WORK ORDER:
Repeat only part of the entries. Start at the line that has "Toggle fit one full page view" and keep going through the last line, exactly as given.

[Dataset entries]
....

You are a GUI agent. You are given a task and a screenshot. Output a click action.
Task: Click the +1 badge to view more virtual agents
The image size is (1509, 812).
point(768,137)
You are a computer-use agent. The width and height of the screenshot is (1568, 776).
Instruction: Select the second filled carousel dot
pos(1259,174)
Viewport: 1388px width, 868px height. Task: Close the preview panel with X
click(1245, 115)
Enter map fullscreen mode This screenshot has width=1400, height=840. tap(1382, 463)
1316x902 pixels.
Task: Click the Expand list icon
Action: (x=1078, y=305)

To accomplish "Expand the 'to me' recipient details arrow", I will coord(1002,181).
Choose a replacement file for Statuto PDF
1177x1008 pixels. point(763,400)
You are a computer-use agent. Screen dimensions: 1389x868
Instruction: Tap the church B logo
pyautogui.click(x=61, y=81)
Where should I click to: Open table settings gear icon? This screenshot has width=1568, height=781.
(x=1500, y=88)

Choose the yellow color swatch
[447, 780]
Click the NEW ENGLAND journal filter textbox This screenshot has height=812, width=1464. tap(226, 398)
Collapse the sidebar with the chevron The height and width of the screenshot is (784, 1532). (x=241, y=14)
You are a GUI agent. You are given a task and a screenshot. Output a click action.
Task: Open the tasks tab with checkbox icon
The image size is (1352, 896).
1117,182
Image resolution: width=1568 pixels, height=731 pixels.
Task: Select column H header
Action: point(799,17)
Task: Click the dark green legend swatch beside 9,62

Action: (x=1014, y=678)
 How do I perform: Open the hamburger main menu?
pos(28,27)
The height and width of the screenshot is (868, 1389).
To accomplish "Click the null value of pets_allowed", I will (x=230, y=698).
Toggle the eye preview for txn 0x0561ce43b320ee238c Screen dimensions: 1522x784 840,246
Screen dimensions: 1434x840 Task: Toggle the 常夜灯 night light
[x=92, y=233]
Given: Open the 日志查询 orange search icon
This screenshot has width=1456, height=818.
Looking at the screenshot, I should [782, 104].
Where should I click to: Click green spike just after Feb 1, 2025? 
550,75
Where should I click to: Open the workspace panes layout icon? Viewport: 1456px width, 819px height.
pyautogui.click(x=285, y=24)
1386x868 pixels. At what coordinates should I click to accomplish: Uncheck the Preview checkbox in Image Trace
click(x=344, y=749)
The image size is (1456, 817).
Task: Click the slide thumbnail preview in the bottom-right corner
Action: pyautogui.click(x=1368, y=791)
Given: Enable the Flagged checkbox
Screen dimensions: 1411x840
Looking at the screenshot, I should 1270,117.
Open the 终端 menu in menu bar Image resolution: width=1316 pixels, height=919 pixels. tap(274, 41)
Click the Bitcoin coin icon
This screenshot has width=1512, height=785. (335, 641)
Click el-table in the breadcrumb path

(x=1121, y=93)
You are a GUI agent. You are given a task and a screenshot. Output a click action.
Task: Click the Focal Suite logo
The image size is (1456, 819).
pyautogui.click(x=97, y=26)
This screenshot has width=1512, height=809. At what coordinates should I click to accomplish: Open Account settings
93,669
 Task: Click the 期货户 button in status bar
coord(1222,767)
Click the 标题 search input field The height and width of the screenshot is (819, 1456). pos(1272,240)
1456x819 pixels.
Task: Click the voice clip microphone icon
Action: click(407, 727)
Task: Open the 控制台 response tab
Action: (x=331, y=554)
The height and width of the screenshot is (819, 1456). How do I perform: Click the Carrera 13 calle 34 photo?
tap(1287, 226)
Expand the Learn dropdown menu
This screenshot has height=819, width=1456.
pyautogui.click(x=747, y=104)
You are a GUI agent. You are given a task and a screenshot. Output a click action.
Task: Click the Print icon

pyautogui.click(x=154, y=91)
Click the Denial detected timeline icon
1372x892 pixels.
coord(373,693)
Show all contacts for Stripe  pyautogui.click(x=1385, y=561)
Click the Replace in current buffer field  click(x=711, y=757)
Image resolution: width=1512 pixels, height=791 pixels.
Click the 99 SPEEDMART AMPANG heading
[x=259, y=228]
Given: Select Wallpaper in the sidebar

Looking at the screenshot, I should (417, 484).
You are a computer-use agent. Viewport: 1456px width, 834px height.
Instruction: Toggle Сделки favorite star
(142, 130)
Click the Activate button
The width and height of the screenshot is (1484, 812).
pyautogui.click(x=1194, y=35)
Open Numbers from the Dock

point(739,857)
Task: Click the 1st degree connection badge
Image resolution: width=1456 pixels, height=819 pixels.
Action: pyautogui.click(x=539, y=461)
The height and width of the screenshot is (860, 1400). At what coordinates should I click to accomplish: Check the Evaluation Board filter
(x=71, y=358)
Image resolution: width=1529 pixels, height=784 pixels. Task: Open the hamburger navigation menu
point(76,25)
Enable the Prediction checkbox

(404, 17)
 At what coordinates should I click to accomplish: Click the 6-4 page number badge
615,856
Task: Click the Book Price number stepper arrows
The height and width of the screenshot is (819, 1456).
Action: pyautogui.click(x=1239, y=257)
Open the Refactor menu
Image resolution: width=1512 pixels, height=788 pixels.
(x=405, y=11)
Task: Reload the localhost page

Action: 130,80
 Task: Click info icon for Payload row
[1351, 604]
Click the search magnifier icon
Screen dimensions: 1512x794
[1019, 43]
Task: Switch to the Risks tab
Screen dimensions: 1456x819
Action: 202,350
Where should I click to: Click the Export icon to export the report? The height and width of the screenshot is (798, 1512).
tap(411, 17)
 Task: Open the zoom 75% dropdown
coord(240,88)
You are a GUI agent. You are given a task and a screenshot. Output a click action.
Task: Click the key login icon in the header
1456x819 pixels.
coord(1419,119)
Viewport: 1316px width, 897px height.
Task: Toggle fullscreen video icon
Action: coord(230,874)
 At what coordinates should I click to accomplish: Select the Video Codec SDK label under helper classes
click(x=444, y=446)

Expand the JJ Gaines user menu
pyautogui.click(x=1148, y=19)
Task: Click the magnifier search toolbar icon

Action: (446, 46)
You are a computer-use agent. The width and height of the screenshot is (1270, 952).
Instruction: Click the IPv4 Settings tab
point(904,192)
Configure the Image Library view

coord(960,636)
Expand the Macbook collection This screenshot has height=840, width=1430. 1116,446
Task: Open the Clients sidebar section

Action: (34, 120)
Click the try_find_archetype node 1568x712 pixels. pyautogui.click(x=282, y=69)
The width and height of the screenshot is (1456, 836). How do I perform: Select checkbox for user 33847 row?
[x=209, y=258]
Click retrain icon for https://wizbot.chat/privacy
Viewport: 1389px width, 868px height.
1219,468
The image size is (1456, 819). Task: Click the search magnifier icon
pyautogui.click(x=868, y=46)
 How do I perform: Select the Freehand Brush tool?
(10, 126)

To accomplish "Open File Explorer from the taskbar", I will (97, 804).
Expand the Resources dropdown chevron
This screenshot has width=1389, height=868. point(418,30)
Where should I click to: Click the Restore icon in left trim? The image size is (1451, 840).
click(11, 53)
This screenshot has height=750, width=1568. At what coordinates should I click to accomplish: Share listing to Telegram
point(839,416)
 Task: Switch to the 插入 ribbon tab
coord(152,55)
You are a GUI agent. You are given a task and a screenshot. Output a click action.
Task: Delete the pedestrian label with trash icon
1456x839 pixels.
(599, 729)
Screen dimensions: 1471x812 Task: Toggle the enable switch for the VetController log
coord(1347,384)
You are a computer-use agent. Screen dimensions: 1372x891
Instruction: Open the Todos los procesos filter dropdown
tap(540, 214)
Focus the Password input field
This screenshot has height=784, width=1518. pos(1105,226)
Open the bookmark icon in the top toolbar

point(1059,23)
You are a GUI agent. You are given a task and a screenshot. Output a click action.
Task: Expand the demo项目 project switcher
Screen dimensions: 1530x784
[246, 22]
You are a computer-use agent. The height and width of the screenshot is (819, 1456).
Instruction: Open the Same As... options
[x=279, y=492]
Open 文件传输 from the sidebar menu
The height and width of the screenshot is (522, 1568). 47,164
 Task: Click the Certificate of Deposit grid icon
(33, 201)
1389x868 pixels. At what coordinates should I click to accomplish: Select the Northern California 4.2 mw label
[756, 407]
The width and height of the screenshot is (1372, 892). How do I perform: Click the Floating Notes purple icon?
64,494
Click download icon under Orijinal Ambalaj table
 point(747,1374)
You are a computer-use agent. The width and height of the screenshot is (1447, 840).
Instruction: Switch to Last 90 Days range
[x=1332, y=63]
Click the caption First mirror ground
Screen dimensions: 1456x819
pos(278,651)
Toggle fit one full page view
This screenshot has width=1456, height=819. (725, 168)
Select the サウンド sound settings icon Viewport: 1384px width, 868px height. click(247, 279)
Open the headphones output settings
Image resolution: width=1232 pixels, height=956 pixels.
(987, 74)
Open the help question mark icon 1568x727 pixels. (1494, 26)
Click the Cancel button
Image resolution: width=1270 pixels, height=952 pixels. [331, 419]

....

TASK OUTPUT:
Toggle fit one full page view
This screenshot has width=1456, height=819. (725, 168)
Select the サウンド sound settings icon Viewport: 1384px width, 868px height. click(247, 279)
Open the headphones output settings
Image resolution: width=1232 pixels, height=956 pixels.
(987, 74)
Open the help question mark icon 1568x727 pixels. (1494, 26)
Click the Cancel button
Image resolution: width=1270 pixels, height=952 pixels. [331, 419]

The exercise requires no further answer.